◆ TASK STATEMENT
Retype the entries below, from the line containing "Select the 买方 tab" through the end of the entries.

++++ MATERIAL TO PROCESS ++++

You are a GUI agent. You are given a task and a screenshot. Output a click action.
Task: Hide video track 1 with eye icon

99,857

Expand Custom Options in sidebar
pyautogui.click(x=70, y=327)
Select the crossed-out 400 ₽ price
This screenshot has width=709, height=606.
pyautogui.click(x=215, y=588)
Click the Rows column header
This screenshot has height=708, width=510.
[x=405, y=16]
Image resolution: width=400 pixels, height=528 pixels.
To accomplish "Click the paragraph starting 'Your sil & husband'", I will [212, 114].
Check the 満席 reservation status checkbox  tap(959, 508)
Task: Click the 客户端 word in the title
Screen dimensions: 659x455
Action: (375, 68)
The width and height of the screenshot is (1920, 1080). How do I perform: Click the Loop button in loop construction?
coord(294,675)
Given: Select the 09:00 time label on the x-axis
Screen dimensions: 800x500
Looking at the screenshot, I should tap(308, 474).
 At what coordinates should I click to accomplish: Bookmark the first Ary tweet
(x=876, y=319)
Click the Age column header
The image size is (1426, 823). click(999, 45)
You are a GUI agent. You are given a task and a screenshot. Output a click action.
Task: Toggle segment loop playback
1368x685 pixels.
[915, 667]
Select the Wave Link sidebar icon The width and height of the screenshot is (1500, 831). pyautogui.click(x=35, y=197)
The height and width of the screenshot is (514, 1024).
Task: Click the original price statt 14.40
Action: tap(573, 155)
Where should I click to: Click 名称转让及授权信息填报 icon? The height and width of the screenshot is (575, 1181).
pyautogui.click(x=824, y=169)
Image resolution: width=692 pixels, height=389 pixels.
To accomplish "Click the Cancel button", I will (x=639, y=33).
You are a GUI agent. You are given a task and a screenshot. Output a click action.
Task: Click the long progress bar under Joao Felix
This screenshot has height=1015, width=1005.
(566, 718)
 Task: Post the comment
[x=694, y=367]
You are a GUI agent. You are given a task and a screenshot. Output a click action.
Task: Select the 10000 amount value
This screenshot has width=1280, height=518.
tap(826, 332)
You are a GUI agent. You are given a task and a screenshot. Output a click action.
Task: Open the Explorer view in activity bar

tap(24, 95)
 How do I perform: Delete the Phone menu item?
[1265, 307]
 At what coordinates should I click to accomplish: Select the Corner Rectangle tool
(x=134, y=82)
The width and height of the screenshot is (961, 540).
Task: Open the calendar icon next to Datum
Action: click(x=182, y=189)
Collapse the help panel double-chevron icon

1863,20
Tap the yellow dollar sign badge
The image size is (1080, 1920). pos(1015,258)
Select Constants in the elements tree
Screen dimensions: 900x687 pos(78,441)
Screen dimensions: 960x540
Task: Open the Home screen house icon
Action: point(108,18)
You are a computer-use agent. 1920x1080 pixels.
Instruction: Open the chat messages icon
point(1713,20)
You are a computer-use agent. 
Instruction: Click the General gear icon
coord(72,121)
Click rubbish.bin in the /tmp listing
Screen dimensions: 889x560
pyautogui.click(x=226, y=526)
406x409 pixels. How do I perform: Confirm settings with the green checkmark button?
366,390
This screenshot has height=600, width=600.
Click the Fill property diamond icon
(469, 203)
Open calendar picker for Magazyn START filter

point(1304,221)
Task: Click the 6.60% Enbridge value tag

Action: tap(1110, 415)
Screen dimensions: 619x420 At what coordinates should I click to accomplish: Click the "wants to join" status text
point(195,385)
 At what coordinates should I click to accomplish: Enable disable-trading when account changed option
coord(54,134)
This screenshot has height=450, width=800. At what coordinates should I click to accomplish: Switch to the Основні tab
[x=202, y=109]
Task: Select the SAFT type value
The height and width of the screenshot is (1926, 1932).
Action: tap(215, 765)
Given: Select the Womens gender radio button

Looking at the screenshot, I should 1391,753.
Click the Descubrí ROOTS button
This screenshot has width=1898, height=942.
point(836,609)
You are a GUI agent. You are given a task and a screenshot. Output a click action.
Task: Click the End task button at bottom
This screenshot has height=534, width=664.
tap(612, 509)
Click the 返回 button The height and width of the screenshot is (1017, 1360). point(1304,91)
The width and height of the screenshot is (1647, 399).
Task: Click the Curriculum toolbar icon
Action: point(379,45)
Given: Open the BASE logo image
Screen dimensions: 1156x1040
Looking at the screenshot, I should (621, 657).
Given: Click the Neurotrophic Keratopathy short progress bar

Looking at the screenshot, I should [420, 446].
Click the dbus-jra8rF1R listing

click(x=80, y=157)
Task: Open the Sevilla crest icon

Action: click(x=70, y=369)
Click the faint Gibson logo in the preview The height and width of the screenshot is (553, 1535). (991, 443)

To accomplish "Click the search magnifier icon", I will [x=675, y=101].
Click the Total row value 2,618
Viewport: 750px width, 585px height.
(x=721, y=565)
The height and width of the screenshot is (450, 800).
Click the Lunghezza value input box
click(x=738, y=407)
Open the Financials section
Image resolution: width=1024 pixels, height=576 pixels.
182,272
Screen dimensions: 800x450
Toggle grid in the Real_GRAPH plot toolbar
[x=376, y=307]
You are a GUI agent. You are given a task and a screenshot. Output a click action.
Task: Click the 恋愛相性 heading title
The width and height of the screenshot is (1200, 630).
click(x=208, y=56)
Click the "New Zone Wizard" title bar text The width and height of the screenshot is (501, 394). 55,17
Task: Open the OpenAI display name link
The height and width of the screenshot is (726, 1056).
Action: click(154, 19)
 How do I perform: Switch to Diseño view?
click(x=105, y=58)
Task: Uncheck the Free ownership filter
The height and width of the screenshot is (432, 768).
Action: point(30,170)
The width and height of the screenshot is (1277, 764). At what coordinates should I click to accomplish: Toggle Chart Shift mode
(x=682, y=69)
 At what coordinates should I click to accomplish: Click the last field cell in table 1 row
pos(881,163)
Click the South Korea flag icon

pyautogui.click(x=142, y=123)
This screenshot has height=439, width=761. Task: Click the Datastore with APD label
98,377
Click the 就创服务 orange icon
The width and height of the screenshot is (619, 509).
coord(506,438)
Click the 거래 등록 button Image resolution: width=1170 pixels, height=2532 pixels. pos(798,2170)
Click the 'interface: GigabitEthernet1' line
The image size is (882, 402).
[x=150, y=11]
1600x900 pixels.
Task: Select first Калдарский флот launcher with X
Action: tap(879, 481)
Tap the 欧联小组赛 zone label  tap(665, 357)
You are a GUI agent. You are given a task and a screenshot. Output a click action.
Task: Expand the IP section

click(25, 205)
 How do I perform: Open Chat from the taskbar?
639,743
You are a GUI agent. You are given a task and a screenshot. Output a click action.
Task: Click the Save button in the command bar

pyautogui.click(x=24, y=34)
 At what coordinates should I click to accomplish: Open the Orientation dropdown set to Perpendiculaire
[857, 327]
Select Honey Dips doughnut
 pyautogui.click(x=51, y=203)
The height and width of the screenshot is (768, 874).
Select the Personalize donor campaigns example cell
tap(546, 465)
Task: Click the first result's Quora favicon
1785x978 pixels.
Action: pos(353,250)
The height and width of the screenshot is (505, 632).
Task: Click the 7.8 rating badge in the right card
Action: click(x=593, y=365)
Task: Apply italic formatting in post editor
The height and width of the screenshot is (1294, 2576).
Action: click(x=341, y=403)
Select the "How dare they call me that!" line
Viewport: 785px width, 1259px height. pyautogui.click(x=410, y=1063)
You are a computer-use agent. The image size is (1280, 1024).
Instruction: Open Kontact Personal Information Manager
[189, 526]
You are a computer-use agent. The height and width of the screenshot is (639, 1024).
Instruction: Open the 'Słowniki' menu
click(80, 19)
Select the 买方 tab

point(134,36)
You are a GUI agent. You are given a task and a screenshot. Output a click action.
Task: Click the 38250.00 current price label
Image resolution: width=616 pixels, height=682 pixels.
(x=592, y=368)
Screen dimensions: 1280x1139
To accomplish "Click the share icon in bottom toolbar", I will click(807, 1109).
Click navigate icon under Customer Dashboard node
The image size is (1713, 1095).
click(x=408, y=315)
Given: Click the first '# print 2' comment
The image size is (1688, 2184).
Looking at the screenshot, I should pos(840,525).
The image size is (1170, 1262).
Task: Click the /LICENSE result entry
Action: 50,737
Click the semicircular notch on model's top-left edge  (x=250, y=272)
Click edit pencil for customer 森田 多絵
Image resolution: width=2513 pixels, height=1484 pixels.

++++

◆ SOLUTION FOR THIS EXERCISE
Select the 买方 tab

point(134,36)
You are a GUI agent. You are given a task and a screenshot. Output a click action.
Task: Click the 38250.00 current price label
Image resolution: width=616 pixels, height=682 pixels.
(x=592, y=368)
Screen dimensions: 1280x1139
To accomplish "Click the share icon in bottom toolbar", I will click(807, 1109).
Click navigate icon under Customer Dashboard node
The image size is (1713, 1095).
click(x=408, y=315)
Given: Click the first '# print 2' comment
The image size is (1688, 2184).
Looking at the screenshot, I should pos(840,525).
The image size is (1170, 1262).
Task: Click the /LICENSE result entry
Action: 50,737
Click the semicircular notch on model's top-left edge  (x=250, y=272)
Click edit pencil for customer 森田 多絵
Image resolution: width=2513 pixels, height=1484 pixels.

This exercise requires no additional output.